## Your objective
Where the material below has a line containing "Expand the Configure dropdown", start repeating exactly, and keep going through the line containing "Launch the AI", with no other lines.

Start of Raw data

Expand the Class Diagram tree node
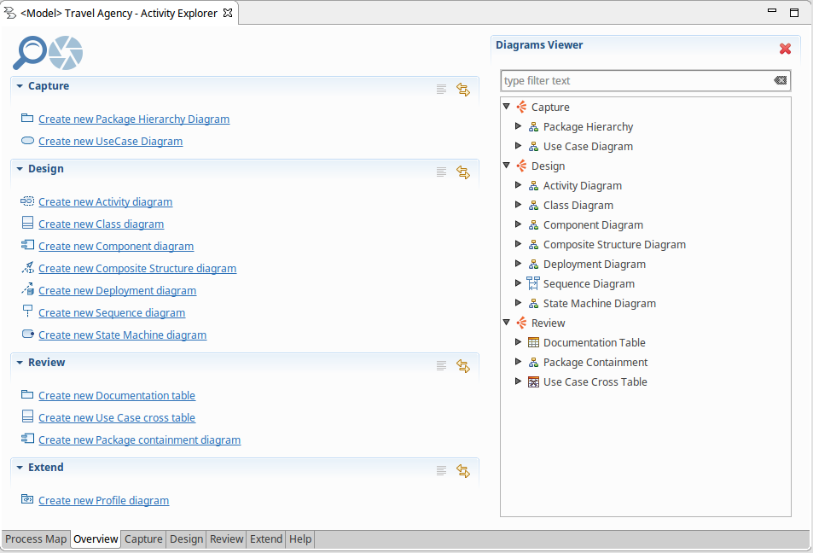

End of Raw data
Start of Raw data

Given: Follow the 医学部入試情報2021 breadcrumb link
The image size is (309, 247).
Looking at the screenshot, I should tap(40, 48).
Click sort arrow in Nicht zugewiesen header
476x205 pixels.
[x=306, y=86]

End of Raw data
Start of Raw data

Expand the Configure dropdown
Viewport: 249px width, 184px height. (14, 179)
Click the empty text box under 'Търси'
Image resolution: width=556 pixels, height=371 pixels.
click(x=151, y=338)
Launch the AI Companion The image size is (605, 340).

End of Raw data

## Solution to this exercise
Expand the Configure dropdown
Viewport: 249px width, 184px height. (14, 179)
Click the empty text box under 'Търси'
Image resolution: width=556 pixels, height=371 pixels.
click(x=151, y=338)
Launch the AI Companion The image size is (605, 340).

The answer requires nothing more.